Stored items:
##########
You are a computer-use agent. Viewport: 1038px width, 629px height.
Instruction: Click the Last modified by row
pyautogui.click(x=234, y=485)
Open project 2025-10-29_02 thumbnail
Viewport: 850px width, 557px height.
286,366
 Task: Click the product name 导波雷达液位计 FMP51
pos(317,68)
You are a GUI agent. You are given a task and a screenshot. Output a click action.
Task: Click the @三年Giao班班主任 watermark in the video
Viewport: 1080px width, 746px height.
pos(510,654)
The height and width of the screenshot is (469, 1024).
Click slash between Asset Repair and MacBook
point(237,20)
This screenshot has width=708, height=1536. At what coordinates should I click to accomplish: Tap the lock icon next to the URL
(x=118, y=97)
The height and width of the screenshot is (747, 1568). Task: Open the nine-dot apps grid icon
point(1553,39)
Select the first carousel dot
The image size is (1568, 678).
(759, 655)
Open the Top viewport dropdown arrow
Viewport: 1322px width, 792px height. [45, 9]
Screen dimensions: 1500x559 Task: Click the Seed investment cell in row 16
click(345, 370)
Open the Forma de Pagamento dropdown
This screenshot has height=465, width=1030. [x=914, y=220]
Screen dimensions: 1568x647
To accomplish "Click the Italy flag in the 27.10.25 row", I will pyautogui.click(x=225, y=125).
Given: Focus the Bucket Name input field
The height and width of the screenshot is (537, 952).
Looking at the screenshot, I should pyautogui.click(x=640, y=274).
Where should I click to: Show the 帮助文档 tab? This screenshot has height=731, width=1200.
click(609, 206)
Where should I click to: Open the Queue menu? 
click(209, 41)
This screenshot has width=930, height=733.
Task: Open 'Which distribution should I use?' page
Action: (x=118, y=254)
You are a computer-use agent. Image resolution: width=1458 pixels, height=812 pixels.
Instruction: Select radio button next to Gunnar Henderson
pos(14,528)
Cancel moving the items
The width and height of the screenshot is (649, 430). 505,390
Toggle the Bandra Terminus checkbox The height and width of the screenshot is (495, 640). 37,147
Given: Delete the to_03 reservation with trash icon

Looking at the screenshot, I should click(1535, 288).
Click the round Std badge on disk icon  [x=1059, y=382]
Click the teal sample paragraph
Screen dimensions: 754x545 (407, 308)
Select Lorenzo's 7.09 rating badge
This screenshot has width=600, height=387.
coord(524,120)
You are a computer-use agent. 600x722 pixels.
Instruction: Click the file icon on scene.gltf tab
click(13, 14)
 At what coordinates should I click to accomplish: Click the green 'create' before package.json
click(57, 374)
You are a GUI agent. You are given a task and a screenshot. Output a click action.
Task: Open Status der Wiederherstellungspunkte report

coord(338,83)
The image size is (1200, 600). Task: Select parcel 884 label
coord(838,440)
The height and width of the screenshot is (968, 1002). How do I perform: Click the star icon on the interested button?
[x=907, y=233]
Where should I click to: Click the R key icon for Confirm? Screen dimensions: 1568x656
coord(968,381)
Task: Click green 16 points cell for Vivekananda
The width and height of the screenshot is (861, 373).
##########
→ TASK INSTRUCTIONS
Show all lines in the entries above where the word "computer" appears.

→ WRITTEN RESPONSE
You are a computer-use agent. Viewport: 1038px width, 629px height.
You are a computer-use agent. Image resolution: width=1458 pixels, height=812 pixels.
You are a computer-use agent. 600x722 pixels.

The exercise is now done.